There was also interest from a Major League Soccer team and other Bundesliga sides, Hertha Berlin and FC Cologne. AC Milan, Roma, Sevilla and West Ham all reportedly showed interest. There was talk of a potential reunion with his old Dortmund boss Jurgen Klopp at Liverpool, but that never materialised either.

“He needs a club that gives him the feeling that he doesn’t have to change the world in every game,” Klopp said of Gotze. “Instead, Gotze has to just play normally and then play again and play again. Then I think we’ll see the ‘old’ Mario Gotze again.”

That “old Gotze” is reappearing at PSV Eindhoven.

“I am a man of feeling,” he said on signing with the Dutch side, one of the Eredivisie’s biggest teams and title winners as recently as 2017-18. But it’s not the old Gotze they’re getting, it’s more like a Gotze 2.0. He is, in short, loving it at in the Netherlands: Roger Schmidt, the former Bayer Leverkusen boss and now PSV manager, was a huge factor in him opting for the Eredivisie.

“I think the style of play of playing very bravely are things I missed a lot, especially last year when I did not play too much,” Gotze said. “This is very important for me. I think I am really close [to my top level], I just have to play to get the rhythm, I think this is the most important thing for me right now.

“And then we have to see, it also depends on the team and how successful we are — I depend on the team a lot also.”

Schmidt is loving Gotze at PSV as well. “He has the gift to make his teammates around him better,” Schmidt said. “But it is important that we can get him into his best shape, and he can be his best self.”

Gotze is passing on his own experience and knowledge to the next generation, like the ridiculously talented Mo Ihattaren. “For him [Ihattaren] it’s the same situation as when I was young, to find the consistency and perform on that level – but it take time, it’s a process and he will learn from the ups and downs. This is a big task.”

While his experiences and mentorships are bearing fruit at PSV, he’s also contributing on the field. He scored on his debut away at PEC Zwolle and has to date scored four goals in 11 games and contributed two assists. “If I look back on the last year, it’s important I play,” Gotze said. “[My personal goals] are to play, have a great impact and we see how it goes. Try to stay in the moment, enjoy it and try my best.”
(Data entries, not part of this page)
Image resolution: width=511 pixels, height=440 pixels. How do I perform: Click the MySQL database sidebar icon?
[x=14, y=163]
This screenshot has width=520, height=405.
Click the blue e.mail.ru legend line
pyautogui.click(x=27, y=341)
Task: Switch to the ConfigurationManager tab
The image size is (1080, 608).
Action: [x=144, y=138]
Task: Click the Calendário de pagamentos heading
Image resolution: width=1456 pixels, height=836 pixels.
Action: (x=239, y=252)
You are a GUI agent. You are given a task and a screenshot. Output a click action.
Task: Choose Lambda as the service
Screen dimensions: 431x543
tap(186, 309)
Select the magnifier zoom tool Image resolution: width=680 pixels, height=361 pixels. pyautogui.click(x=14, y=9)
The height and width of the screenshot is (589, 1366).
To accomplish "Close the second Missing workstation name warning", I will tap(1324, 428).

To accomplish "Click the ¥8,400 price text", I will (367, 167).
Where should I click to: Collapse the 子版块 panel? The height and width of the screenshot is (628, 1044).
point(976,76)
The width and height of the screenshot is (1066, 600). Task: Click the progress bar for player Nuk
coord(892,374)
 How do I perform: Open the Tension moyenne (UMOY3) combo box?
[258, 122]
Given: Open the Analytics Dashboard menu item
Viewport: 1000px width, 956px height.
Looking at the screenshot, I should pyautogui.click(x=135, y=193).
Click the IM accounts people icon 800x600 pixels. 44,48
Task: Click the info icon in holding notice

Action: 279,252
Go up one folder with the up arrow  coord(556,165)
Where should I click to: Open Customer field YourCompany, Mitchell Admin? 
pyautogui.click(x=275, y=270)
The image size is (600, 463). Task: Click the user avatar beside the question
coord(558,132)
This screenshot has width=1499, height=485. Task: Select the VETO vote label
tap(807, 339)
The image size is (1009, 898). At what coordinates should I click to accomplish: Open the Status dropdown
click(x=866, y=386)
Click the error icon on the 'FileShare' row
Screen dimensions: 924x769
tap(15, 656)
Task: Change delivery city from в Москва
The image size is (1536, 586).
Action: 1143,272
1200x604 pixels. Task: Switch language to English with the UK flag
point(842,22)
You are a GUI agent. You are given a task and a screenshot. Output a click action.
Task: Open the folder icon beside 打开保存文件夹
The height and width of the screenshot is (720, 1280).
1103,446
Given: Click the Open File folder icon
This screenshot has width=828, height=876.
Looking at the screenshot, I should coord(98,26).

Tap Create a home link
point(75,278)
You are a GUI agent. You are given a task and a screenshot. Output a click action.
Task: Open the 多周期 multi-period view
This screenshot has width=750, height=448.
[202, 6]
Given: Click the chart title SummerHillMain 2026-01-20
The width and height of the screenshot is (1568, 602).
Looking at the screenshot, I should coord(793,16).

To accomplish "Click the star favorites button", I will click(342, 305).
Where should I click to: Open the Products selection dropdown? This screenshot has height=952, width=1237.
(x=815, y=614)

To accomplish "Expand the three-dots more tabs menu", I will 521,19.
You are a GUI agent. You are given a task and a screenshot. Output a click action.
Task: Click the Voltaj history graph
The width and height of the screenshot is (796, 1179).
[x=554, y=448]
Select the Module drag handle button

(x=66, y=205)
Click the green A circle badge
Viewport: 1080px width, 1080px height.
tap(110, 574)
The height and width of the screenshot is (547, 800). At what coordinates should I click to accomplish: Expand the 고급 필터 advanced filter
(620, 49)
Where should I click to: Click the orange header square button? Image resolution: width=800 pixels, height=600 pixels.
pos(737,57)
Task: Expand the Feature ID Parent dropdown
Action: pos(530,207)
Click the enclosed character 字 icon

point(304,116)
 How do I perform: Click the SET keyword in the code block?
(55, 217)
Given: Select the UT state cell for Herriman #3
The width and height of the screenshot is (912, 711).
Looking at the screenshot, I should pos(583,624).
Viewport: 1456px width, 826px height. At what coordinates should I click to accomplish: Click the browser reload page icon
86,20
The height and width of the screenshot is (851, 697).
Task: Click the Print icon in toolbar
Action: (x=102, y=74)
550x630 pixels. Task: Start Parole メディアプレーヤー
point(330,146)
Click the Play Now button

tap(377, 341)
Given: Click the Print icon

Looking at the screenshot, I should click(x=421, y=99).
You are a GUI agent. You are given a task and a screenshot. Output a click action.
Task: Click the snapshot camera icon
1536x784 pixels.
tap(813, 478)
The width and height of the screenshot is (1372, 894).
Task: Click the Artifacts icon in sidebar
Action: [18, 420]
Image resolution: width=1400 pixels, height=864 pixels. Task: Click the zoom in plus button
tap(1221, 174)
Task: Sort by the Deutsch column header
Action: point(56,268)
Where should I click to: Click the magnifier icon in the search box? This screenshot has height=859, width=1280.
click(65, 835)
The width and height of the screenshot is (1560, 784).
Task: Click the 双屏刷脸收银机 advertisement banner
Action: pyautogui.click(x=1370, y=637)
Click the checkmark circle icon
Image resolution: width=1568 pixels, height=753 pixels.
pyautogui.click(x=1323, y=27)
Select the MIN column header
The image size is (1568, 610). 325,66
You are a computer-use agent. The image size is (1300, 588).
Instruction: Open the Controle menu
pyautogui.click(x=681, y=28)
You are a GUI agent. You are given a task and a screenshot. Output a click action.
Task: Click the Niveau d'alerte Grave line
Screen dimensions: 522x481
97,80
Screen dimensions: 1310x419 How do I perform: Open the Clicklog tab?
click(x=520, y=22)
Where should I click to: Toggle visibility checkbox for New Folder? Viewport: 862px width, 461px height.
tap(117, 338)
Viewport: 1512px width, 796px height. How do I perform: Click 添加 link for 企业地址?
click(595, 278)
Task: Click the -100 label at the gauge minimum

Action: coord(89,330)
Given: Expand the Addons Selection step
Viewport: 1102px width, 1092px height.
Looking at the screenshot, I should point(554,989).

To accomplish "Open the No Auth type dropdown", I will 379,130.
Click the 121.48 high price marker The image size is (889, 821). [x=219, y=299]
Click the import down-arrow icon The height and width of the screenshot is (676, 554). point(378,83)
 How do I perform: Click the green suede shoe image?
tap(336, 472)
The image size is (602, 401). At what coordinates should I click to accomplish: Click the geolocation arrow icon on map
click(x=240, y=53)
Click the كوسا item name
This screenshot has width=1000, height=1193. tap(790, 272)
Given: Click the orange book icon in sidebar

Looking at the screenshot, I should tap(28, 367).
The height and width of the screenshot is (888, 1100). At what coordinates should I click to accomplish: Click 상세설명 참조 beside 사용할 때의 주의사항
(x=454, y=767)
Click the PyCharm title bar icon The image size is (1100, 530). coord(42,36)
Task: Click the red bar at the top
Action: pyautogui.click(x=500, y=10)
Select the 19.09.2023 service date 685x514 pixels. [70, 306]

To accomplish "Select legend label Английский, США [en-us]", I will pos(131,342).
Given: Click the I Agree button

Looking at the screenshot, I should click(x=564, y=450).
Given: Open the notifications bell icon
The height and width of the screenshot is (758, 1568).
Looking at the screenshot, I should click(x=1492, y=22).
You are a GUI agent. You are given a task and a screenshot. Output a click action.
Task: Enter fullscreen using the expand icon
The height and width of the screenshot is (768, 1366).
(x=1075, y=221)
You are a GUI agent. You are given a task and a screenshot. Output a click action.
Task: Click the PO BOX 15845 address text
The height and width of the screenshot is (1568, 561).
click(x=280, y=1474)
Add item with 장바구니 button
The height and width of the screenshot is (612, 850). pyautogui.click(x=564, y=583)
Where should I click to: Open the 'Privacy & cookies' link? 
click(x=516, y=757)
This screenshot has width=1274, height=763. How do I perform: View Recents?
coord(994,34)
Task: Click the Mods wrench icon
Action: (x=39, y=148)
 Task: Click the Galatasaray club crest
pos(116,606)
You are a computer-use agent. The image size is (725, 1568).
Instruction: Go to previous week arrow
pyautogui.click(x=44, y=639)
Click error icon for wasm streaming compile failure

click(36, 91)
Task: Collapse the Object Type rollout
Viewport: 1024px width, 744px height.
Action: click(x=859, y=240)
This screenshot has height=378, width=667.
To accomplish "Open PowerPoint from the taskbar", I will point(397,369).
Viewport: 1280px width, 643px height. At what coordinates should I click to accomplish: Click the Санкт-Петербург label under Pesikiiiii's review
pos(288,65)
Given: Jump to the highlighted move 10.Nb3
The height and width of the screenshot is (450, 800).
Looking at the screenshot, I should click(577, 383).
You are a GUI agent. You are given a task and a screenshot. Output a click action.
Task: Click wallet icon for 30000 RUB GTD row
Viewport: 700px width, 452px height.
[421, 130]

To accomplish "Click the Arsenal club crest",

This same outlook is why he wants to play down expectations and hopes of a Germany recall; you sense it’s partly to squash any hype, but also downplay any personal hopes of adding to his 63 caps. Gotze smiles as he is asked about hopes of a Germany recall.

“We are still in touch, I’ve known him since I was 18 years old. I have worked with him, we were successful together. He is a good guy, great person, good coach. But for me as a player, I don’t decide. I don’t make the decision, but I am always open to it… yeah.”

He is also turning half an eye to life after football. He has invested in the Sanity Group, a Berlin-based pharmaceutical company that’s focused on the health benefits of cannabinoids, alongside other celebrities including music producer Will.i.am and ex-footballer Dennis Aogo. But he’s far from done in sport.

We’re starting to see a new, resilient Gotze coming through. But don’t expect him to make any bold predictions on how this year will work out. It’s clicking, but when asked whether he sees himself staying at PSV beyond the two-year contract, Gotze anchors himself in the present. “I don’t want to look too far in the future. For me it’s the moment and for me it’s the time right now and then we see how it goes.”